El contexto era inmejorable: estadio renovado, ambiente mundialista y un rival de jerarquía. Sin embargo, en el terreno de juego, México ofreció poco, debido a que apostó por resistir antes que competir y cedió la iniciativa a un conjunto portugués que, sin ser contundente, mostró mayor claridad y control del balón.

Portugal impuso condiciones desde los primeros minutos. Con circulación limpia y movilidad constante, encontró en Bruno Fernandes y Joao Félix a sus principales generadores. La jugada más peligrosa llegó con un disparo de Félix que rozó el travesaño, seguido de un remate al poste que silenció momentáneamente el estadio.

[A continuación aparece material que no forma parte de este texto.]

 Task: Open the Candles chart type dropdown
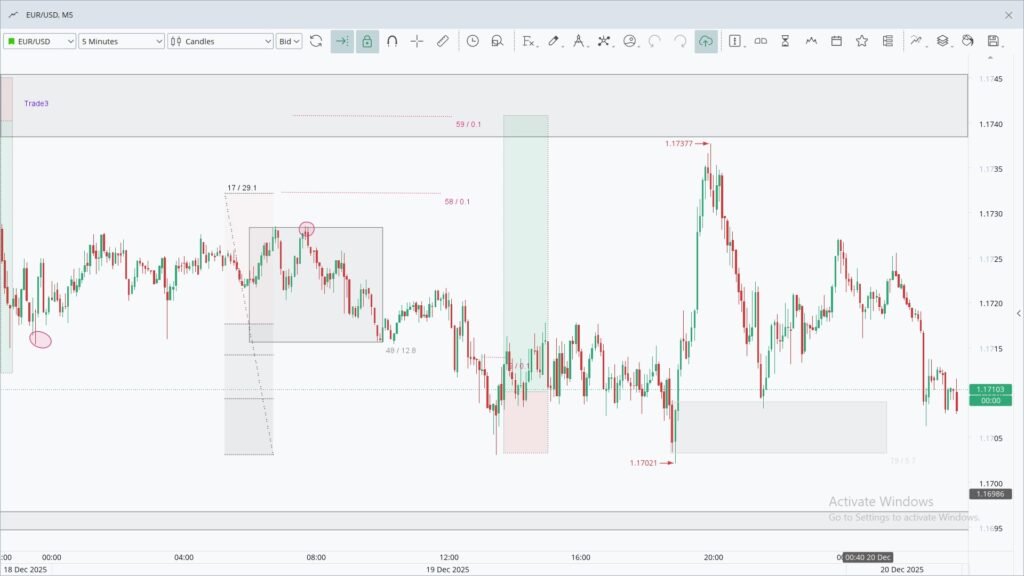pyautogui.click(x=220, y=41)
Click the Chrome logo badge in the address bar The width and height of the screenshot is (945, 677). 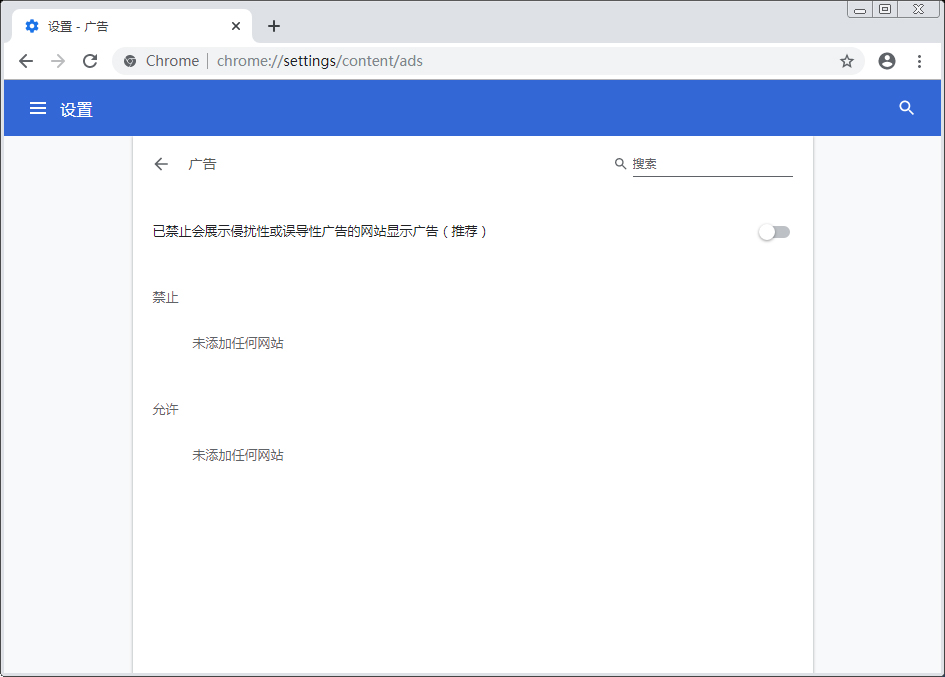click(x=129, y=61)
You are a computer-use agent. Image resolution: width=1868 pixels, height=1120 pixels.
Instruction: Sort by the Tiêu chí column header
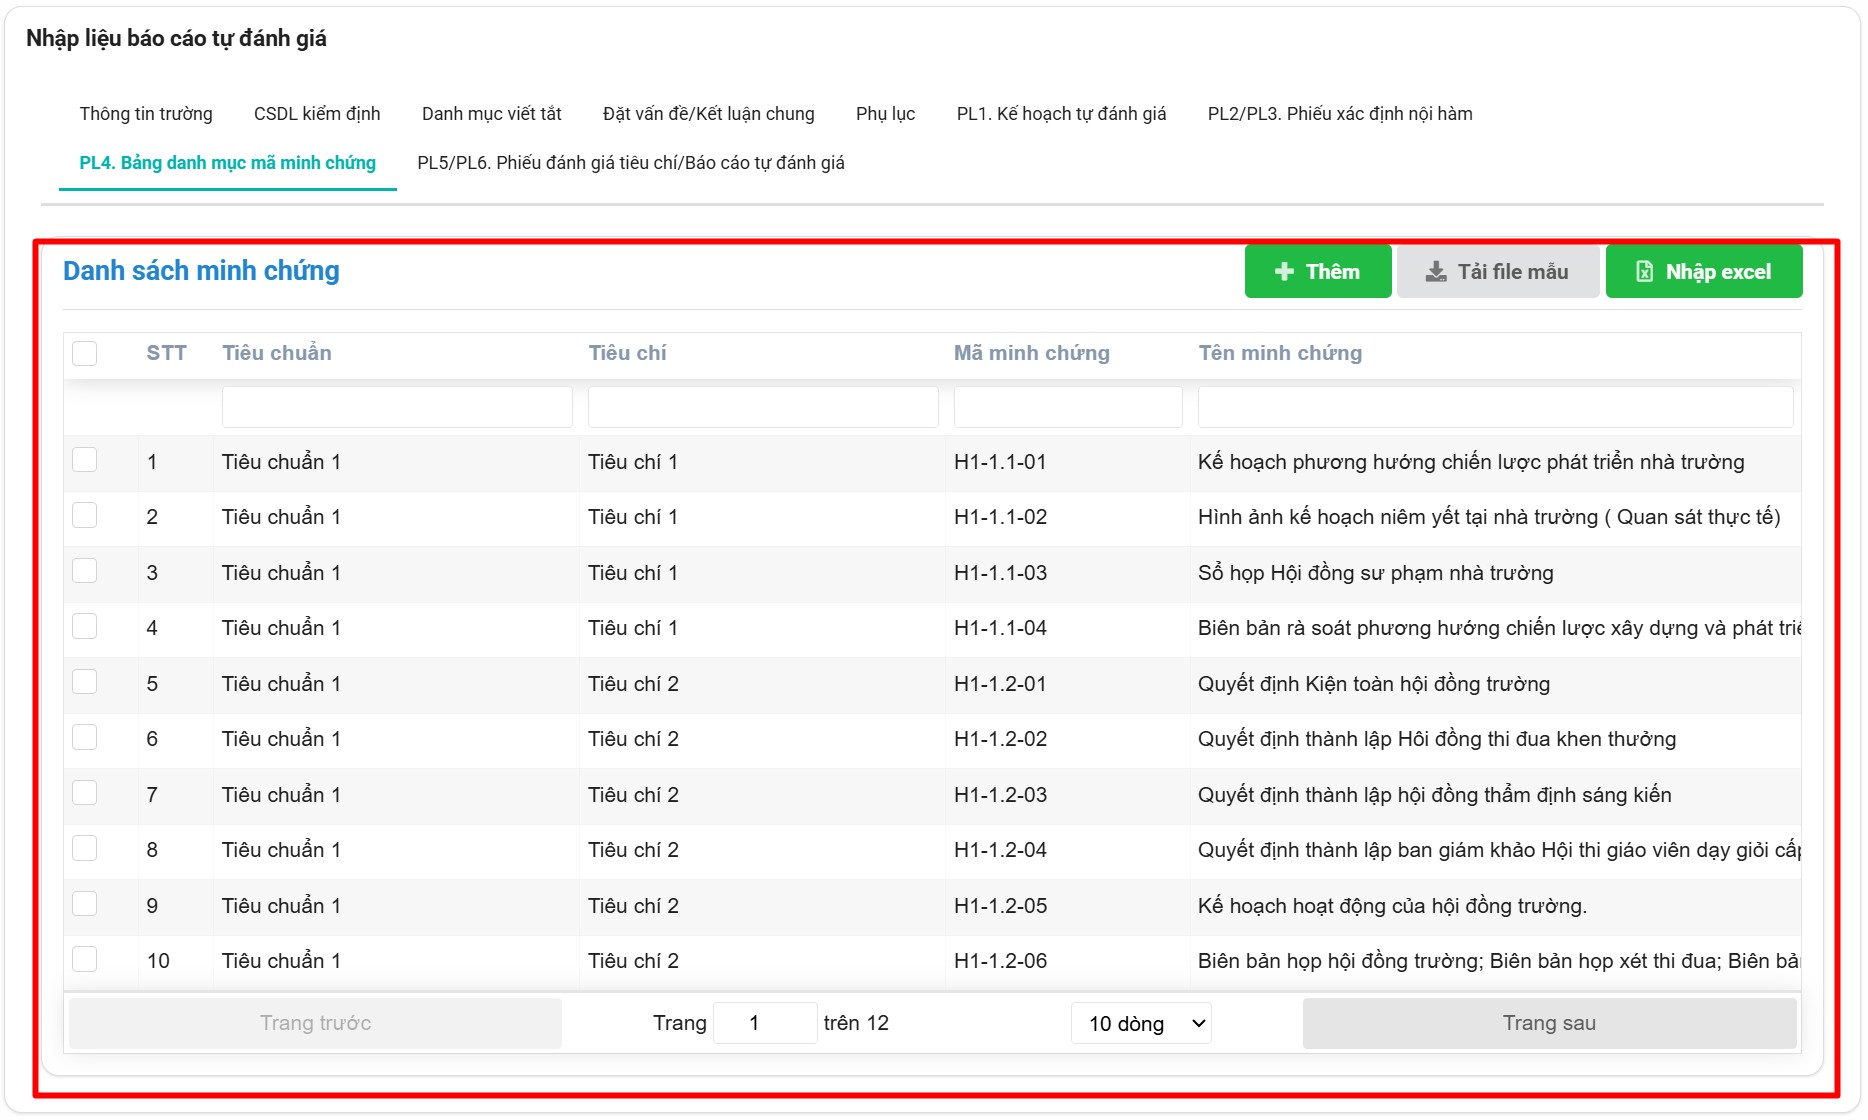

México, en contraste, fue intermitente. Álvaro Fidalgo, en su debut, intentó darle orden al mediocampo, pero la falta de acompañamiento limitó su impacto. Raúl Jiménez tuvo escasa participación y Armando ‘Hormiga’ González desperdició la oportunidad más clara del encuentro, evidenciando la falta de contundencia que persigue al equipo.

En la tribuna, la paciencia se agotó rápido, debido a que hubo abucheos, gritos exigiendo cambios y hasta episodios de conducta inapropiada que ensuciaron el ambiente. México evitó la derrota, pero no logró convencer.